— What this task involves —
Write the entries again exactly, with no line missing.

— Dataset entries —
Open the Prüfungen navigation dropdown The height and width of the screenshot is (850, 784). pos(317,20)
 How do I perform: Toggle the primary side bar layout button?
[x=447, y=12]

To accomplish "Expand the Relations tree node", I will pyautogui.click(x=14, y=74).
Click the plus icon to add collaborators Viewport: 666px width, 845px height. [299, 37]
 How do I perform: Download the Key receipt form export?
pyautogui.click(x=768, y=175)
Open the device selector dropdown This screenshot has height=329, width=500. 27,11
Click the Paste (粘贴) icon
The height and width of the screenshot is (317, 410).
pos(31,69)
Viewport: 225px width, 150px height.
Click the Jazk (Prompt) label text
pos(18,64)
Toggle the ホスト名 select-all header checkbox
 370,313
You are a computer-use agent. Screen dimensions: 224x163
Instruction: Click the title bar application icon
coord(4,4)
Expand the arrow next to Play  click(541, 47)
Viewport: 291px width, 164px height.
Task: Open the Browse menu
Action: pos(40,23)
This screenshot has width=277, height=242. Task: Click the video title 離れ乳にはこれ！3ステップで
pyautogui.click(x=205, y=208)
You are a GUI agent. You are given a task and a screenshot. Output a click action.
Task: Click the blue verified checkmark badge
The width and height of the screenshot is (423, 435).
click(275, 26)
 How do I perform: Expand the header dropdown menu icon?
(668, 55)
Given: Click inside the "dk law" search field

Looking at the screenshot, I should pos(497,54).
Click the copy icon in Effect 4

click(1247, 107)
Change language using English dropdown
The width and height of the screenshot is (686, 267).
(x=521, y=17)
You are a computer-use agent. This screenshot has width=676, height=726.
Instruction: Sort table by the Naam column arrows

— Output below —
Open the Prüfungen navigation dropdown The height and width of the screenshot is (850, 784). pos(317,20)
 How do I perform: Toggle the primary side bar layout button?
[x=447, y=12]

To accomplish "Expand the Relations tree node", I will pyautogui.click(x=14, y=74).
Click the plus icon to add collaborators Viewport: 666px width, 845px height. [299, 37]
 How do I perform: Download the Key receipt form export?
pyautogui.click(x=768, y=175)
Open the device selector dropdown This screenshot has height=329, width=500. 27,11
Click the Paste (粘贴) icon
The height and width of the screenshot is (317, 410).
pos(31,69)
Viewport: 225px width, 150px height.
Click the Jazk (Prompt) label text
pos(18,64)
Toggle the ホスト名 select-all header checkbox
 370,313
You are a computer-use agent. Screen dimensions: 224x163
Instruction: Click the title bar application icon
coord(4,4)
Expand the arrow next to Play  click(541, 47)
Viewport: 291px width, 164px height.
Task: Open the Browse menu
Action: pos(40,23)
This screenshot has width=277, height=242. Task: Click the video title 離れ乳にはこれ！3ステップで
pyautogui.click(x=205, y=208)
You are a GUI agent. You are given a task and a screenshot. Output a click action.
Task: Click the blue verified checkmark badge
The width and height of the screenshot is (423, 435).
click(275, 26)
 How do I perform: Expand the header dropdown menu icon?
(668, 55)
Given: Click inside the "dk law" search field

Looking at the screenshot, I should pos(497,54).
Click the copy icon in Effect 4

click(1247, 107)
Change language using English dropdown
The width and height of the screenshot is (686, 267).
(x=521, y=17)
You are a computer-use agent. This screenshot has width=676, height=726.
Instruction: Sort table by the Naam column arrows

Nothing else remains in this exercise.